Barclays share price has recently broken out pushing beyond 190p a level which has capped gains across most of the year. The RSI is above 50 but below 70 and supportive of further gains. Beyond 200p psychological level buyers could look to target 215p a high from April 2018. On the flip side, a fall below 190p could negate the near-term uptrend. It would take a move below 17p the September low and 200sma for the bears to turn the bias.
HSBC 25th October
Conflicting relations between the West and China are a key challenge for the bank as it continues it pivot towards Asia and have helped keep the share well below pre-pandemic levels. In May the bank exited from the US and in June announced its plan to dispose of the French retail business. Cost cutting continues on a large scale which has helped financial results stabilise. Whilst CEO Noel Quin is making good moves, the results could take years. Still, with a large investment banking arm HSBC is likely to have benefited from the global boom in deal making. Costs are likely to remain elevated. Investors will be keen to see what the impact from Evergrande has been.

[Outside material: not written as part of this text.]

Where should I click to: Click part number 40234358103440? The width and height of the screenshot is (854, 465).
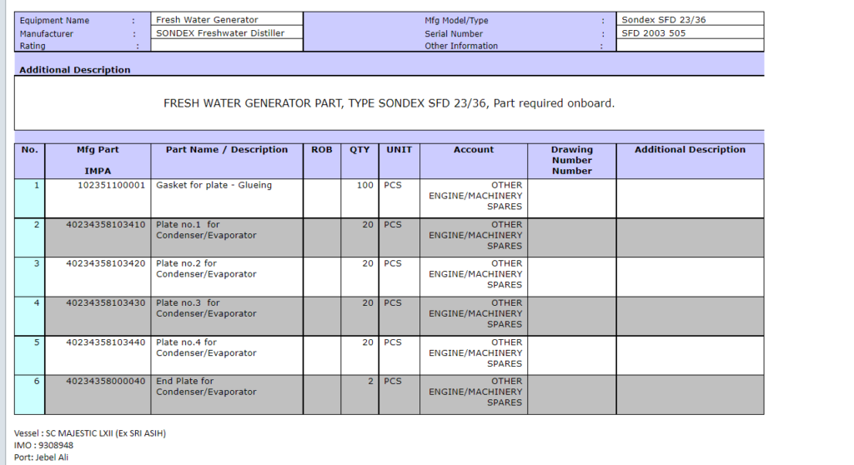pos(106,343)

Where next for HSBC share price?
HSBC has been extending gains after rebounding off 320p in late September, pushing over the 50 & 200 sma. The RSI is teetering on overbought so there could be some consolidation around these levels. Buyers will keep aiming for 450p whilst it would take a move below 414p the 200sma and horizontal support to negate the near-term uptrend. A move below 394p is needed for sellers to gain traction.
Lloyds October 28th
Lloyds share price has rallied around 35% so far this year as it heads into Q3 earning. Strong earnings in the first quarter helped to lift the stock price. However, the absence of a buyback announcement in July disappointed. The recent rally in Lloyds comes as the BoE is expected to raise interest rates sooner than previously expected. Higher rates would boost NII, lifting profitability. Lloyds is set to be one of the biggest benefactors from higher interest rates given its focus on lending & mortgages. The cheapest mortgages have already been pulled from the market in anticipation of higher rates. As with other banks costs will be in focus, particularly surrounding investment in technology.

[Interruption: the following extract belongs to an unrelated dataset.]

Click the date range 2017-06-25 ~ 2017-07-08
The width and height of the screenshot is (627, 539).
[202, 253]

Where next for the Lloyds share price?
Lloyds share price rebounded off the 200 sma at the end of September. It trades within an ascending channel, towards the upper band. The bullish RSI is supportive of further upside whilst it remains out of over bought territory. Bulls will be targeting 50.56 the year to date high and the upper band of the rising channel. It would take a move below 47p the September high to negate the near-term uptrend.
NatWest 29th October
NatWest will release Q3 results under the cloud of further regulatory issues. The bank which is still 55% owned by the taxpayer pleaded guilty for failing to prevent alleged money laundering between 2012 – 2016. The FCA could fine the bank up to £340 million for the charges. The share price has scaled back to pre-pandemic levels thank to sold H1 numbers. The bank swung into a £2.5 billion profit compared to a £770 million loss the previous year. Investors will be looking to see whether the momentum has been maintained. That said underlying trends were slightly weaker than Lloyds & Barclays which is worth keeping an eye on. With the digital transformation is full swing costs will also be key.

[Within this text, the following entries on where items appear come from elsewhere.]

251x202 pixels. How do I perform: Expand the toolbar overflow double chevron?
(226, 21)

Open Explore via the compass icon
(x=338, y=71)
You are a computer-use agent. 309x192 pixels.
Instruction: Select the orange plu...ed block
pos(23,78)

Where next for the NatWest share price?
The NatWest share price has been trending higher across the year. It trades above its 50 & 200 sma and above a rising trendline dating back to mid-October. The share price has recently broken out above its previous post pandemic high at 222p and the pre-pandemic 230p level. The RSI is keeping buyers optimistic whilst it remains out of overbought territory. Bulls are targeting 248p the December 2019 high. Meanwhile it would take a move below 204p the September low for the bears to gain traction.